Best anticipates that Rosini will seek the death penalty.

Miranda Barbour is scheduled to appear on Tuesday, Northumberland County chief public defender Ed Greco said.

Greco also said he had no idea whether Rosini would seek the death penalty. Greco said he has taken no action to join the cases for trial, but Best indicated he is seeking to merge them.

“It is always beneficial to have the facts presented together,” Best said Thursday. “With two trials you run the risk of jurists giving inconsistent decisions.”

The LaFerrara family wants the public to know it feels strongly that the Barbours see “the inside of a courtroom.”

“This is where Troy (LaFerrara) will get his say,” the woman said, “in front of a judge and jury.”

Pennsylvania is one of 32 states that still has the death penalty. There are 18 aggravating circumstances that can lead to a capital murder conviction. Several of those may apply to the Barbours’ case, including that the offense was committed during the commission of another specified felony — in this instance robbery — and if the jury decides the murder was especially heinous, atrocious, cruel or depraved or involved torture.

The cost of a capital murder trial is exponentially higher than a noncapital trial, Richard Dieter, executive director of the Death Penalty Information Center, told The Daily Item several weeks ago.

“Every part of a death penalty case is longer and therefore more expensive,” he said.
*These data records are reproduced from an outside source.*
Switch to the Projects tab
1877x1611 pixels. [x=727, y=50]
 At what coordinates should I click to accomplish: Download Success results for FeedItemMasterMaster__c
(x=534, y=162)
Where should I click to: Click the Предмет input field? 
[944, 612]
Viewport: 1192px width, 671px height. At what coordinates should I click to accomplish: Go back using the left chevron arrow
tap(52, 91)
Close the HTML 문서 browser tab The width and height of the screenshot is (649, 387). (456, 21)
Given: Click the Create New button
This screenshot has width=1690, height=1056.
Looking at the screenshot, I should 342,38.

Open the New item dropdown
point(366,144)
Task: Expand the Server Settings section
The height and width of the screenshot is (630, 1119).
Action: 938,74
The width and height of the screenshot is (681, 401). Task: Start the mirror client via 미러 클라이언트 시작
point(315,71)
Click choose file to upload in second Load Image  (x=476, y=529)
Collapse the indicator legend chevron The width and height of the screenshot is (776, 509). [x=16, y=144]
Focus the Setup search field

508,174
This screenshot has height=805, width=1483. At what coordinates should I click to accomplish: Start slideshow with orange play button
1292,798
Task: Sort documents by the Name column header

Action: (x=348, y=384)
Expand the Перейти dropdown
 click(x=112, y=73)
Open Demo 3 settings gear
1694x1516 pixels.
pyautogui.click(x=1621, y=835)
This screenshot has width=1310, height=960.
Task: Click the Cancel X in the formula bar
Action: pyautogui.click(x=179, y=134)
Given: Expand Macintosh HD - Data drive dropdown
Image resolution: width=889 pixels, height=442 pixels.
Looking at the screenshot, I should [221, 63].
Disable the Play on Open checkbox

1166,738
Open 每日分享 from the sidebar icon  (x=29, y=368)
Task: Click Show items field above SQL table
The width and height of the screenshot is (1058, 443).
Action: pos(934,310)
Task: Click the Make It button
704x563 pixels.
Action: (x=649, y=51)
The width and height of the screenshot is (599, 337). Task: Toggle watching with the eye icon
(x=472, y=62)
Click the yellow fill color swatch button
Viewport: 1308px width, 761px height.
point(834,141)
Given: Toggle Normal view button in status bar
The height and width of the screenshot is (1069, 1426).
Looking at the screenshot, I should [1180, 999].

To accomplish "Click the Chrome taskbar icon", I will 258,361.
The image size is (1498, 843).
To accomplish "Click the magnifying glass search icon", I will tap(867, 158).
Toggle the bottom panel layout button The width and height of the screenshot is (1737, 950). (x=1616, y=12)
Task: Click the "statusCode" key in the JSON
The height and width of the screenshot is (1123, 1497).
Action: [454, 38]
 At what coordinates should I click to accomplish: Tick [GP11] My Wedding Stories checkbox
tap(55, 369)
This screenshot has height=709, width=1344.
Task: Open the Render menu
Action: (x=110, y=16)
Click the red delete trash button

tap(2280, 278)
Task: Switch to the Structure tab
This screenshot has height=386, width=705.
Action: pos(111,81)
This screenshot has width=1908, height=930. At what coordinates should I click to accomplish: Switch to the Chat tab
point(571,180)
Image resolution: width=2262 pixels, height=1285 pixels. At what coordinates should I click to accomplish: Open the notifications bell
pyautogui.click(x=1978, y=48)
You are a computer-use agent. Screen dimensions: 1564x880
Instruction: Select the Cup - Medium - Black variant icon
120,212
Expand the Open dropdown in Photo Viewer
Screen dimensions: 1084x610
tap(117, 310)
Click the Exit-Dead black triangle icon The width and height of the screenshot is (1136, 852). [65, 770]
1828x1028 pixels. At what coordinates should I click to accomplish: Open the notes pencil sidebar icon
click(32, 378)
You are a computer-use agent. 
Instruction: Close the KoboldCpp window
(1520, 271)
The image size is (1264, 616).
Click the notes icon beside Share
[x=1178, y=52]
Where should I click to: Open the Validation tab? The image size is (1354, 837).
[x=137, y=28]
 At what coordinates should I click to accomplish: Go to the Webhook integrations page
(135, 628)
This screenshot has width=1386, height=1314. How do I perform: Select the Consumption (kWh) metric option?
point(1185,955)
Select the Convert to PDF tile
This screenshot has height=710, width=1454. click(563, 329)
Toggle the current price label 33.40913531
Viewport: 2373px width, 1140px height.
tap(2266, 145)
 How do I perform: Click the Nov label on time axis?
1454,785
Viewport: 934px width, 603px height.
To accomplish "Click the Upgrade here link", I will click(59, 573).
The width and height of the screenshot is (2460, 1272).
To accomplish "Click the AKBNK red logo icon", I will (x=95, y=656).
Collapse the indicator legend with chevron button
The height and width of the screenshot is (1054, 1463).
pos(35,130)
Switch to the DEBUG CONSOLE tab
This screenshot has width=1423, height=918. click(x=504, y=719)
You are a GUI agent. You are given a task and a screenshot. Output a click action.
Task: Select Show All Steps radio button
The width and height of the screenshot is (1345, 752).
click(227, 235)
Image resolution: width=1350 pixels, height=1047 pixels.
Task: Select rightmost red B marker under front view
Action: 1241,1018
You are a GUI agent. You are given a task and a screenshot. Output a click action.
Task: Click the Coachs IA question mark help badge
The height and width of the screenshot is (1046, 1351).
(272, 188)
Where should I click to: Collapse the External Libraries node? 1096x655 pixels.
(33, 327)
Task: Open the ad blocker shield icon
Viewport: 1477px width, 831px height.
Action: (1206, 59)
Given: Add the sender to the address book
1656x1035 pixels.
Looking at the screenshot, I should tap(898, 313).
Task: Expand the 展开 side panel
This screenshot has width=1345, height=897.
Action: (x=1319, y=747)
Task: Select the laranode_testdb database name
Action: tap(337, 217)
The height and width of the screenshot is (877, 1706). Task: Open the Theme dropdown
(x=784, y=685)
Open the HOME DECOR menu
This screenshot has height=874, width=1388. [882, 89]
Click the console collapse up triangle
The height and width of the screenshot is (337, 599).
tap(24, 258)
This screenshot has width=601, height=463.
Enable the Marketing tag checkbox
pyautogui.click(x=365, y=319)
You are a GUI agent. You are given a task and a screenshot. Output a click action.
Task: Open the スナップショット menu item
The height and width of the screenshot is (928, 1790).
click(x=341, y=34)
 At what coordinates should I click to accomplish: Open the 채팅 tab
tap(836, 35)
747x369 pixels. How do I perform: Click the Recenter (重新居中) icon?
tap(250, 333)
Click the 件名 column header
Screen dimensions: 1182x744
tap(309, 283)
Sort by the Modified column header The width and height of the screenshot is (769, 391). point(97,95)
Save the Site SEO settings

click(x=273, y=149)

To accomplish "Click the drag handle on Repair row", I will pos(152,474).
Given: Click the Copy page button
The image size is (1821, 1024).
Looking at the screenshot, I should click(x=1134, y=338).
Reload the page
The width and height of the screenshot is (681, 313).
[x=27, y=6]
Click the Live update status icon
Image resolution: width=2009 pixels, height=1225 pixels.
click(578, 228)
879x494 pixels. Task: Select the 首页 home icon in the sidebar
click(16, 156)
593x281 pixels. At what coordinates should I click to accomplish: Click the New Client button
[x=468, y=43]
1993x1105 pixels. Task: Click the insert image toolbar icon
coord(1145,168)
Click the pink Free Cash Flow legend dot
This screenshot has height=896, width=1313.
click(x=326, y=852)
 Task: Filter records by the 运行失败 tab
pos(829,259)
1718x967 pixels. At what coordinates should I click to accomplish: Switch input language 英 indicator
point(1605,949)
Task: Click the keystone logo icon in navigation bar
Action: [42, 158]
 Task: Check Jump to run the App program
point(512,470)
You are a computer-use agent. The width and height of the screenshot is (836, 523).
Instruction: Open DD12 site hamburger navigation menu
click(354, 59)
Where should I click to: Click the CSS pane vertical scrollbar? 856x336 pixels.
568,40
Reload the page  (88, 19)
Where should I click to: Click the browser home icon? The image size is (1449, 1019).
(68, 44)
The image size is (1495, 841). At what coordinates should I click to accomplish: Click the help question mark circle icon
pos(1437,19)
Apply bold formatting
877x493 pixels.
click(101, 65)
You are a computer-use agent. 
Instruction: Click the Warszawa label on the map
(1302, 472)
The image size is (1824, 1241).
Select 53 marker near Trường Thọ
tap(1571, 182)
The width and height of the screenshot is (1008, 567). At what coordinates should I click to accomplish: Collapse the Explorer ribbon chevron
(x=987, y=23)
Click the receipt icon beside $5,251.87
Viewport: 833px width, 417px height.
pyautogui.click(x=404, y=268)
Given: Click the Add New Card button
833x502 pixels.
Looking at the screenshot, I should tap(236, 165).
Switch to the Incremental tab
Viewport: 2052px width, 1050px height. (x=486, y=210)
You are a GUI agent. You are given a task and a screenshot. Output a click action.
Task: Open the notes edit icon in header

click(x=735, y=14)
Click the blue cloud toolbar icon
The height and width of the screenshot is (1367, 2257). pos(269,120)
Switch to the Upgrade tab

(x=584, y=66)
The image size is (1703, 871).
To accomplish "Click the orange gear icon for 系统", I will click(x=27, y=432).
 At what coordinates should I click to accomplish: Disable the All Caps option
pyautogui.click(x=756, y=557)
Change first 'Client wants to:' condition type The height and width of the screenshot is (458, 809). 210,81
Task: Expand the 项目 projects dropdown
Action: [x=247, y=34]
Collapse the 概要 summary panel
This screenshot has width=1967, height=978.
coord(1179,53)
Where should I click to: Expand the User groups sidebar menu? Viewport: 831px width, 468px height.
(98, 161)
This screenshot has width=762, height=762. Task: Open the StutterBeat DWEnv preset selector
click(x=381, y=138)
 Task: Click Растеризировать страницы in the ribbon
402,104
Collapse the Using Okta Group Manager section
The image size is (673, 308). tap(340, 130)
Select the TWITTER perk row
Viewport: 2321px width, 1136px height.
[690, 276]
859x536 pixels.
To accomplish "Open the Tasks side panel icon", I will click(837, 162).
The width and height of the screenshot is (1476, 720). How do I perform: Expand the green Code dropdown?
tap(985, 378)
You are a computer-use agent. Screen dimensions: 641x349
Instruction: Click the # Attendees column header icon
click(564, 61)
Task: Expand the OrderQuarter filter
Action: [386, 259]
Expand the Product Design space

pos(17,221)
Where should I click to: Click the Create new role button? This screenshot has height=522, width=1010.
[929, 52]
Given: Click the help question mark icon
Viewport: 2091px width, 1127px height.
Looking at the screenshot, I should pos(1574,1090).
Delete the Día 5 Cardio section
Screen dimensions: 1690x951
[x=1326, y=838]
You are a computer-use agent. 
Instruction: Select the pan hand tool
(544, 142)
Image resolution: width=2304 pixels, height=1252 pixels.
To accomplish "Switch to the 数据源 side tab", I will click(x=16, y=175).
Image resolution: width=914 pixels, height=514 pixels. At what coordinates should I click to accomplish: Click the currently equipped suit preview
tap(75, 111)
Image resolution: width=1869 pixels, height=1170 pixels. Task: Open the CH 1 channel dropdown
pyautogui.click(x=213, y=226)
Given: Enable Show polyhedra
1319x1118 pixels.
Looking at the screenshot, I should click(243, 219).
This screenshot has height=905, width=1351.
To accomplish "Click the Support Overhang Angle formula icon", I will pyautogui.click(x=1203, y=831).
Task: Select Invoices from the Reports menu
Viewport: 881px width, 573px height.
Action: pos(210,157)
Dieter said an average death sentence costs about $3 million — between the initial trial and appeals. A life sentence may cost about $1 million, he said.

Even if one or both of the Barbours were to be sentenced to death, it’s unlikely that a death sentence would be carried out, based on the state’s system, Dieter said.

“We just want the district attorney to go for the death penalty,” the family spokeswoman said. “Being on death row is much more severe than life without parole. They will not get as much free time each day outside the cell and they are always shackled.”

While Pennsylvania has the fourth-largest death-row population in the nation at 198 — including four women — the state has a very low rate of execution. It has used lethal injection on just three prisoners since the death penalty was reinstated in 1976, and all three chose to forgo their appeals processes, according to the Death Penalty Information Center.